• **YOUR OBJECTIVE**
Pick out each line in the records below that contains the word "screenshot", and copy those lines.

[begin PROVIDED ENTRIES]

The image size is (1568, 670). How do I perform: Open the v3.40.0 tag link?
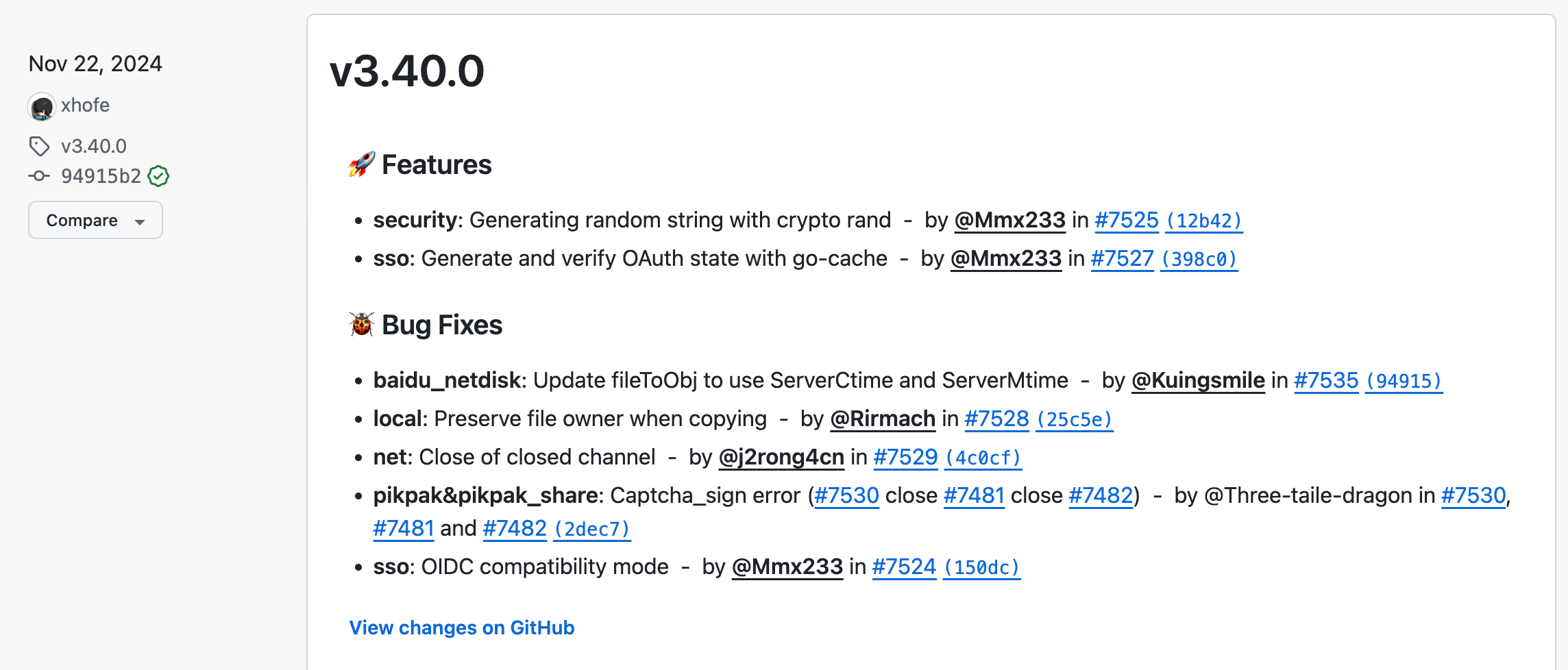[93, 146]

[end PROVIDED ENTRIES]
[begin PROVIDED ENTRIES]

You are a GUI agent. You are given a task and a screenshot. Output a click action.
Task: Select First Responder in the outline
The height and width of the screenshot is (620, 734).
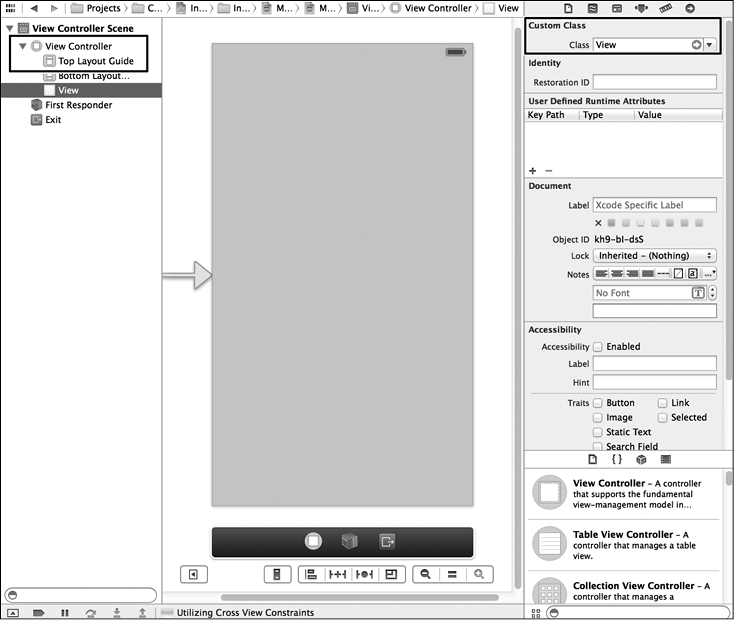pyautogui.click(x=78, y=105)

[end PROVIDED ENTRIES]

• **ANSWER IN FULL**
You are a GUI agent. You are given a task and a screenshot. Output a click action.
The height and width of the screenshot is (620, 734).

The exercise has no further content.